Em um dos vários shoppings de uma metrópole, uma atriz chamada Odile B., passa pelas centenas de lojas do complexo para subir ao palco da única sala de teatro, que existe no “bunker do consumismo”, e interpretar seu personagem na peça feminista.
Ao sair da encenação, ela é atacada por um grupo de homens no estacionamento. Já, a mão da justiça a trata como culpada, não como vítima. Por conta disso, Odile decide fazer justiça com as próprias mãos...
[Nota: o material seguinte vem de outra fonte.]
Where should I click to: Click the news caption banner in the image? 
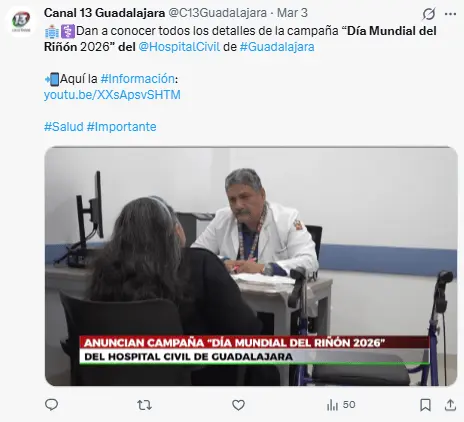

Esse é o início de uma cruzada urbana, na qual a protagonista, dia após dia, noite após noite, vai literalmente assassinando os “crocodilos” da sociedade patriarcal e machista.
Considerada uma das mais relevantes artistas dos quadrinhos franceses nos últimos 50 anos, Chantal Montellier foi descoberta pelos leitores e leitoras brasileiros recentemente, por conta da coletânea Social Fiction (Comix Zone), lançada no ano de 2022. De lá para cá, veio ainda Bruxas, Minhas Irmãs (Veneta, 2023). Antes, o público só apreciou a sua narrativa visual em O Processo (Veneta, 2014), adaptação do famosos livro homônimo de Franz Kafka, pelo roteirista David Zane Mairowitz.
Em Odile e os Crocodilos (Comix Zone), a mais recente publicação da quadrinista francesa por aqui, o tom é de uma “fábula sem moral” sobre o tema do estupro, em que a personagem principal se transforma em um “anjo exterminador” contra a submissão da mulher.
“Odile é um pouco minha musa, ‘a agente incondicional que realmente vai pôr um fim ao reino dos Crocodilos’, como escreveu Thierry Smolderen num artigo dedicado a este álbum”, apontou a autora, no prefácio da história em quadrinhos.
Marcada pelo seu engajamento político e por uma denúncia radical de todas as formas de violência e opressão, Chantal Montellier ainda é um exemplo de como o ofício de artista é de alto risco, mesmo nos dias atuais. “Alguns álbuns, como Odile e os Crocodilos e Blues ou Les Rêves du Fou [“Os sonhos do louco”, em tradução livre], me custaram muito caro e me renderam muitas agressões. O que é paradoxal é que eu quase não me deparo mais com uma crítica negativa sobre meu trabalho, quando passeio pela internet. Sempre me consideram uma autora maior, uma pioneira. Mas, em instituições como o Festival de Angoulême, nunca tive direito a uma exposição. Mesmo não correndo atrás, acho injusto com relação a outros que tiveram direito a honras, aos holofotes, a alguma forma de reconhecimento”, contou ela em uma entrevista publicada na Métal Hurlant Hors-série: Ah!Nana, em outubro de 2023, que está reproduzida, na íntegra, na edição brasileira.
Montellier iniciou a sua carreira nas artes plásticas, como professora e pintora, e chegou a expor no Grand Palais de Paris, em 1972. Nesse mesmo ano, estreou como quadrinista em publicações de esquerda. Também publicou na grande imprensa, em jornais e revistas como Le Monde e L’Express, e foi uma das estrelas de revistas em quadrinhos célebres como (À Suivre), Charlie Mensuel e Métal Hurlant. Foi também uma das principais colaboradoras da revista feminista Ah!Nana.
Em suma, uma artista que é necessária para o nosso cenário atual, principalmente para ir de frente às ideias de que “meu gibizinho não precisa ter política”, pensamento vigente para os leitores com “viseira de burro” que só olham para cima, querendo avistar as capas multicoloridas de seus super-heróis favoritos.
Nada contra apreciar esse gênero, mas devemos também visar as preocupações sociais de nosso tempo e a denúncia radical de todas as formas de violência e opressão, características e marcas registradas nas obras da madame Montellier.
*Coluna publicada originalmente na edição impressa do dia 11 de dezembro de 2024.